Euro zone GDP grows by 0.2% in thrid quarter but still weak
Greece Posts Fastest Growth Rate in Currency Bloc
The eurozone economy expanded last quarter at a sluggish pace, underscoring concerns that the region is stuck in a rut of declining investment and high unemployment at a time when other large economies such as the U.S. and U.K. are seeing more vigorous and jobs-rich recoveries.
In a reversal of recent trends, it was countries hit hardest by the bloc’s debt crisis that led the pack. Greece’s economy posted the fastest growth rate in the eurozone, and Spain recorded solid expansion, too.
But these countries aren’t big enough to drive the entire €9.5 trillion ($11.85 trillion) eurozone economy forward. The region’s dominant economies—Germany and France—emerged from second-quarter contractions with only weak growth. Italy’s economy shrank.
Gross domestic product in the 18-member eurozone grew 0.6% last quarter on an annualized basis, the European Union’s statistics office, Eurostat, said Friday. GDP grew 0.2% on a quarterly basis. The figures were slightly better than expected, but still left GDP about 2% below its precrisis peak in 2008.
“Growth is still nowhere near strong enough to eat into the vast amount of spare capacity in the region and hence diminish the risks of a prolonged and damaging bout of deflation,” said Jonathan Loynes, an economist at consultancy Capital Economics, in a research note. Deflation refers to persistent declines in consumer prices that damage spending and investment and make it harder to service debts.

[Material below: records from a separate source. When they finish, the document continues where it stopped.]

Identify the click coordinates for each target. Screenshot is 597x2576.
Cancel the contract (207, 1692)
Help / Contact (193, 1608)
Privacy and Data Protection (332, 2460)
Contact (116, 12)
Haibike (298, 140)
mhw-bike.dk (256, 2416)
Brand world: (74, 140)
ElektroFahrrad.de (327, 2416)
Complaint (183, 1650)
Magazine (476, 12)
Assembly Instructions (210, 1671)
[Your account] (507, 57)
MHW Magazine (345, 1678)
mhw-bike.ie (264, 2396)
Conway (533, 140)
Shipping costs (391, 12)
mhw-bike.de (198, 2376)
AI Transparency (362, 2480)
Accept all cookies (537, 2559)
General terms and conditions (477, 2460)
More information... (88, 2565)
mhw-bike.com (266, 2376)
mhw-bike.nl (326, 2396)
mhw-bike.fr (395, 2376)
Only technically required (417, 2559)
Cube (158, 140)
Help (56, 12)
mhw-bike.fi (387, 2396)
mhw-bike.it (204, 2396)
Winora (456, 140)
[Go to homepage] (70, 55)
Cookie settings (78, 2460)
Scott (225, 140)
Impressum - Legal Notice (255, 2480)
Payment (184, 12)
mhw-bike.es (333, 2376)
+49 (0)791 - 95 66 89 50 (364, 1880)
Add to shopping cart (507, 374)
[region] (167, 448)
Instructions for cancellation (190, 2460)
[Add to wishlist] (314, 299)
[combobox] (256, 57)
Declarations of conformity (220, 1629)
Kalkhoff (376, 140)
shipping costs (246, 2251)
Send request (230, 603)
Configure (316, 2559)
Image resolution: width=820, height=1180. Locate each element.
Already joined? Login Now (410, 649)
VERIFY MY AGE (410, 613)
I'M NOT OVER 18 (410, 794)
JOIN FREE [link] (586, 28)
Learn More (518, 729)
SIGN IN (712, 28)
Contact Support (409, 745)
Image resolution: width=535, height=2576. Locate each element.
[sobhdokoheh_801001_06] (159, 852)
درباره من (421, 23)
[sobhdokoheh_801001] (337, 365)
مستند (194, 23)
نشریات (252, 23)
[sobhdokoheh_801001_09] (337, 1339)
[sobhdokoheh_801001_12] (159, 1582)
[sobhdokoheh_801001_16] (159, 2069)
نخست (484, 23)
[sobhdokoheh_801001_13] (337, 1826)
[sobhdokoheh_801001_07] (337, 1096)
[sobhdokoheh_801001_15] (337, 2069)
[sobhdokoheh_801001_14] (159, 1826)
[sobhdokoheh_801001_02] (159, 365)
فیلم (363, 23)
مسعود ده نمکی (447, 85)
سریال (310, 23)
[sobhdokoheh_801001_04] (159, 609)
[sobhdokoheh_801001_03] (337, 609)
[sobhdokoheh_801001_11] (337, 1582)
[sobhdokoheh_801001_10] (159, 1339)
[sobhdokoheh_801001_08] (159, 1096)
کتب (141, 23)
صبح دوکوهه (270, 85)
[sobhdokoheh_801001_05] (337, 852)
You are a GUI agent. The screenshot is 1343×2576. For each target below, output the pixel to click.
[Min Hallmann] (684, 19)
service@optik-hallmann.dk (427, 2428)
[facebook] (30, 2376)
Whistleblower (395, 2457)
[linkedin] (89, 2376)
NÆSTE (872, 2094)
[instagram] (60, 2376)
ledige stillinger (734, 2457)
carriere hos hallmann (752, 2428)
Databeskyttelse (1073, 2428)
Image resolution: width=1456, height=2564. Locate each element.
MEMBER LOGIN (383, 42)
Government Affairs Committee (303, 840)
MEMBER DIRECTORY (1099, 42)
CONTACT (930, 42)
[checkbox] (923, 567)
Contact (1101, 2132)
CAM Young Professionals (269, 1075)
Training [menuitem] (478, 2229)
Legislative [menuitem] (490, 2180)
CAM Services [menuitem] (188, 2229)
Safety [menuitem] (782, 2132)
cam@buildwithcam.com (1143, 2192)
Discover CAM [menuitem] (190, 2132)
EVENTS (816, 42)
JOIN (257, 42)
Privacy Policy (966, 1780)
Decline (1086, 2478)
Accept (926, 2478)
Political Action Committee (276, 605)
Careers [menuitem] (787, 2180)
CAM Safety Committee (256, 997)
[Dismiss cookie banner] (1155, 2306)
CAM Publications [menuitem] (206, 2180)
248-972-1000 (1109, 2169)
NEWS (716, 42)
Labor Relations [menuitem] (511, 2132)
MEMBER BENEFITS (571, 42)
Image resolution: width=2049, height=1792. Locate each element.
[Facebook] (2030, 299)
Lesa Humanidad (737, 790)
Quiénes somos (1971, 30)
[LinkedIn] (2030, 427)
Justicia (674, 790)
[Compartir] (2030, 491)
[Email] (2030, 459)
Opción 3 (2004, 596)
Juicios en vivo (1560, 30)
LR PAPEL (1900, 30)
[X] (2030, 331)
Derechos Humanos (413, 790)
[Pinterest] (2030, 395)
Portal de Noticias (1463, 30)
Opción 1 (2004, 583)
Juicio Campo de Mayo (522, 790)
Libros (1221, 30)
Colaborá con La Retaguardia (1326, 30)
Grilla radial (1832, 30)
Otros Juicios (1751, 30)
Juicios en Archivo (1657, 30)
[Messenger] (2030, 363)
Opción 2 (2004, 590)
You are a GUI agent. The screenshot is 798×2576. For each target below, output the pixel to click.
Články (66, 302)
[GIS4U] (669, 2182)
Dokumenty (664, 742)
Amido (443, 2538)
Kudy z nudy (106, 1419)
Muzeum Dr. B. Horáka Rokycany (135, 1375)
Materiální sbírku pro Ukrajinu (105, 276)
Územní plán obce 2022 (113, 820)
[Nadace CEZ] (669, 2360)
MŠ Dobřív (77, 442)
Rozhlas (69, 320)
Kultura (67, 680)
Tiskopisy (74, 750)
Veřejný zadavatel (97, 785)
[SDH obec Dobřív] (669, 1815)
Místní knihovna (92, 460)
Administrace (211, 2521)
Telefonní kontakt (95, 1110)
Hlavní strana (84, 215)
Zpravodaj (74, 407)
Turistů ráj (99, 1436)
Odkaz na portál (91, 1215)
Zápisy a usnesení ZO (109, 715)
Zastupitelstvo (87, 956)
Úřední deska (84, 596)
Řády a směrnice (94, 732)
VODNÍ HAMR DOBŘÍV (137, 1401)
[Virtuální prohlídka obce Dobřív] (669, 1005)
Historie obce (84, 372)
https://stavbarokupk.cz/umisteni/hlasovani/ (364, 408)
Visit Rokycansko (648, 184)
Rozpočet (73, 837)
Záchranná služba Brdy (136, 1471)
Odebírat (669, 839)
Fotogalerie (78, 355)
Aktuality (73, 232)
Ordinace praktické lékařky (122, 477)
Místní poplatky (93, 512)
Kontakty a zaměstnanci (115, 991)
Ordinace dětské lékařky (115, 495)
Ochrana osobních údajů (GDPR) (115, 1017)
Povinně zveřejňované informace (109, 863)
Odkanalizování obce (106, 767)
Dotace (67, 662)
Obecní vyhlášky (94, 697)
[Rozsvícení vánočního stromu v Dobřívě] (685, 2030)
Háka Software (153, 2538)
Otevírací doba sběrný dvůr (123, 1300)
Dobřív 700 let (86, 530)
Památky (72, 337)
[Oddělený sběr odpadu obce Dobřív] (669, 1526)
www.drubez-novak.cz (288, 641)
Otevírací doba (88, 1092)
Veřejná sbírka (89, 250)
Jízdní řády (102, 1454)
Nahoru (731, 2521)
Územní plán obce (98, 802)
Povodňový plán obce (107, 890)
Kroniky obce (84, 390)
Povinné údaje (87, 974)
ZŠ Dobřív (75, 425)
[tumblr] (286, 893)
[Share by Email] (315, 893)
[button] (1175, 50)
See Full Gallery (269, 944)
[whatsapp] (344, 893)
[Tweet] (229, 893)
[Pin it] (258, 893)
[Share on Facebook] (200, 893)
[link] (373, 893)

Annual eurozone inflation was 0.4% last month, Eurostat said Friday, confirming an earlier estimate. That is well below the European Central Bank’s target of just below 2%.
The GDP figures highlight a challenge facing policy makers. The bloc’s debt crisis from 2010 to 2012 was largely resolved following the ECB’s commitment in 2012 to purchase government bonds if needed to prevent a run on a eurozone member state’s bond market. The program, which hasn’t been used, led to a steep drop in Spanish and Italian bond yields.
But the eurozone now faces a deeper problem that is harder to solve: It isn’t growing nearly fast enough to create jobs and help businesses and governments reduce debt. And whereas weakness was previously concentrated in Spain, Ireland and other countries that suffered the most severe aftershocks of the debt crisis, it is now healthier economies such as Germany and Austria that face stagnation.